The 1964 law did not address a major concern of the civil rights movement—the right to vote in the South. That summer, a coalition of civil rights groups, including SNCC, CORE, and the NAACP, launched a voter registration drive in Mississippi. Hundreds of white college students from the North traveled to the state to take part in Freedom Summer. An outpouring of violence greeted the campaign, including thirty-five bombings and numerous beatings of civil rights workers. In June, three young activists—Michael Schwemer and Andrew Goodman, white students from the North, and James Chaney, a local black youth, were kidnapped by a group headed by a deputy sheriff and murdered near Philadelphia, Mississippi. Between 1961 and 1965, an estimated twenty-five black civil rights workers paid with their lives. But the deaths of the two white students focused unprecedented attention on Mississippi and on the apparent inability of the federal government to protect citizens seeking to enjoy their constitutional rights. (In June 2005, forty-one years after Freedom Summer, a Mississippi jury convicted a member of the Ku Klux Klan of manslaughter in the deaths of the three civil rights workers.)
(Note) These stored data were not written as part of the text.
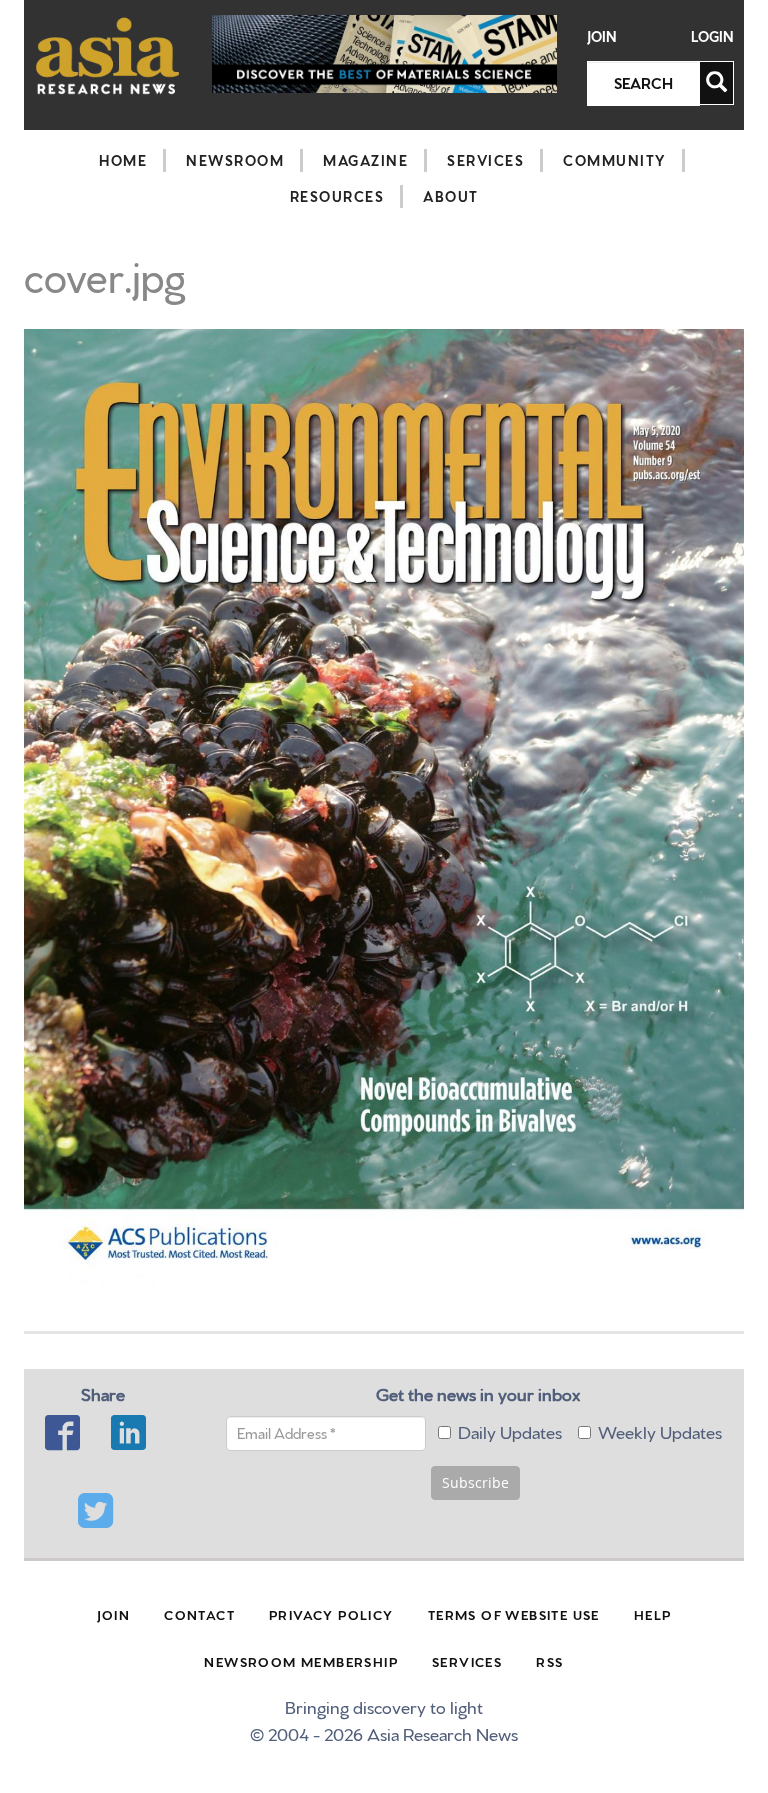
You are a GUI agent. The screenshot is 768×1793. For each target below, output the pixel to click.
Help (653, 1614)
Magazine (365, 160)
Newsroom (235, 160)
Freedom Summer led directly to one of the most dramatic confrontations of the civil rights era—the campaign by the Mississippi Freedom Democratic Party (MFDP) to take the seats of the state’s all-white official party at the 1964 Democratic national convention in Atlantic City, New Jersey. With blacks unable to participate in the activities of the Democratic Party or register to vote, the civil rights movement in Mississippi had created the MFDP, open to all residents of the state. At televised hearings before the credentials committee, Fannie Lou Hamer of the MFDP held a national audience spellbound with her account of growing up in poverty in the Yazoo-Mississippi Delta and of the savage beatings she had endured at the hands of police. Like many other black activists, Hamer was a deeply religious person who believed that Christianity rested on the idea of freedom and that the movement had been divinely inspired. “Is this America,” she asked, “the land of the free and home of the brave, where... we [are] threatened daily because we want to live as decent human beings?” Johnson feared a southern walkout, as had happened at the 1948 party convention, if the MFDP were seated. Party liberals, including Johnson’s running mate, Hubert Humphrey, pressed for a compromise in which two black delegates would be granted seats. But the MFDP rejected the proposal.